By David Siders, the Stockton Record, June 6, 2004
San Joaquin County elections officials are negotiating a deal in which the maker of banned electronic voting machines would pay the costs of a paper ballot election in November, elections officials said last week.
In return, San Joaquin County would neither sever its contract with nor sue Texas-based Diebold Election Systems to recover the cost of mothballing its voting machines in a county warehouse, Registrar of Voters Deborah Hench said.
Elections officials paid $5.7 million for the machines in 2002.

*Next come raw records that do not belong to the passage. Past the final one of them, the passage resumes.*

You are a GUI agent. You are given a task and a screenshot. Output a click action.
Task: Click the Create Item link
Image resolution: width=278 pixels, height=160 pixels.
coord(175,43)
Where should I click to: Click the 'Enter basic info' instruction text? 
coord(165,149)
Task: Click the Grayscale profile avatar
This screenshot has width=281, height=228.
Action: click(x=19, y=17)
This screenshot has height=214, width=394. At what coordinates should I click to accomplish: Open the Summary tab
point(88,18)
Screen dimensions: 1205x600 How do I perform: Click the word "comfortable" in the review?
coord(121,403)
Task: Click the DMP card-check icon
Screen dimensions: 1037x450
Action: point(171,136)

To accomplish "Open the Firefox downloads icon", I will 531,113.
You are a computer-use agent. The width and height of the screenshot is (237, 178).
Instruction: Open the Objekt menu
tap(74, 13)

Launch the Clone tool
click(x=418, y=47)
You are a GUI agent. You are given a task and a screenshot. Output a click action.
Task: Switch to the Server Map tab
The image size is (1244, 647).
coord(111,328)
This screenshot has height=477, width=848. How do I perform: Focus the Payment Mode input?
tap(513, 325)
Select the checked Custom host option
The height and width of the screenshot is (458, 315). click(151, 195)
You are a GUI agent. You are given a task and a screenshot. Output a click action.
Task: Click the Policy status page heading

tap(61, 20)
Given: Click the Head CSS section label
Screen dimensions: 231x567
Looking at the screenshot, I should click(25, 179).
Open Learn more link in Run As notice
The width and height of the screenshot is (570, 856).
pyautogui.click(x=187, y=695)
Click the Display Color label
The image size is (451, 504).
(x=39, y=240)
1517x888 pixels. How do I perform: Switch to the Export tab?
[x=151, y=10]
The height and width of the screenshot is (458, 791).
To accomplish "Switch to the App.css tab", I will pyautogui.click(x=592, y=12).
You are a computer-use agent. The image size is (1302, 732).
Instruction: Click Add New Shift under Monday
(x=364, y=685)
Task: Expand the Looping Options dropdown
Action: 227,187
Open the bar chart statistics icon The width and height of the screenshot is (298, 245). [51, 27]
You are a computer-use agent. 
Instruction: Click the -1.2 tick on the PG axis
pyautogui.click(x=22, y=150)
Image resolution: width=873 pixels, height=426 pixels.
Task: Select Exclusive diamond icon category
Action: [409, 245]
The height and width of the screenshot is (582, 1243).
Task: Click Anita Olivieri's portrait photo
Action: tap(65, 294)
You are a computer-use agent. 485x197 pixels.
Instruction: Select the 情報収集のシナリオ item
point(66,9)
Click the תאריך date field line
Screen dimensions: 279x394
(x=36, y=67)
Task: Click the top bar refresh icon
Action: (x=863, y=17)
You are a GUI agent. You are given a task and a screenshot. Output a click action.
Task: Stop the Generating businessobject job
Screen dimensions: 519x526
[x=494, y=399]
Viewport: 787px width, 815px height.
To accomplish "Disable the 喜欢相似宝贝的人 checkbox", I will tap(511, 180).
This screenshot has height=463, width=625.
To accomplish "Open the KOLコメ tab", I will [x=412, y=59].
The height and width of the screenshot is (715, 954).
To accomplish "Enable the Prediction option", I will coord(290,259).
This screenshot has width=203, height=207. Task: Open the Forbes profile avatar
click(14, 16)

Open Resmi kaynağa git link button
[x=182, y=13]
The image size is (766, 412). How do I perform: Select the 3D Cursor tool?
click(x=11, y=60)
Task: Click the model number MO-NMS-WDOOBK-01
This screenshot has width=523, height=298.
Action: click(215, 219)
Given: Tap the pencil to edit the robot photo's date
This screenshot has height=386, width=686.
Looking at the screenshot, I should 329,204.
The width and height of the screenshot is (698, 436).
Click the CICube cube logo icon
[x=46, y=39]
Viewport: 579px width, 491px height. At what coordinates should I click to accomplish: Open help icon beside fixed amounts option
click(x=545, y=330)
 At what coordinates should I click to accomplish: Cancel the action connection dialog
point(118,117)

Machines used in March in San Joaquin, Kern, San Diego and Solano counties were banned in April by Secretary of State Kevin Shelley, who said Diebold installed machines that were not certified and lied to the state about it, a charge Diebold has denied.
The agreement being negotiated in San Joaquin County is similar to one announced Wednesday between Diebold and San Diego County. Kern County, meanwhile, has joined a lawsuit against the state to undo the ban, while Solano County has terminated its contract with Diebold altogether.
Hench said she does not want to kill her contract with Diebold, because it took a long time to complete and because "Diebold works well with us."
Elections officials would borrow extra scanning machines from Diebold in November and would ask Diebold to pay the costs to print ballots. Ballots are expected to cost $300,000 to $600,000, depending on whether the ballot is one or two pages, she said.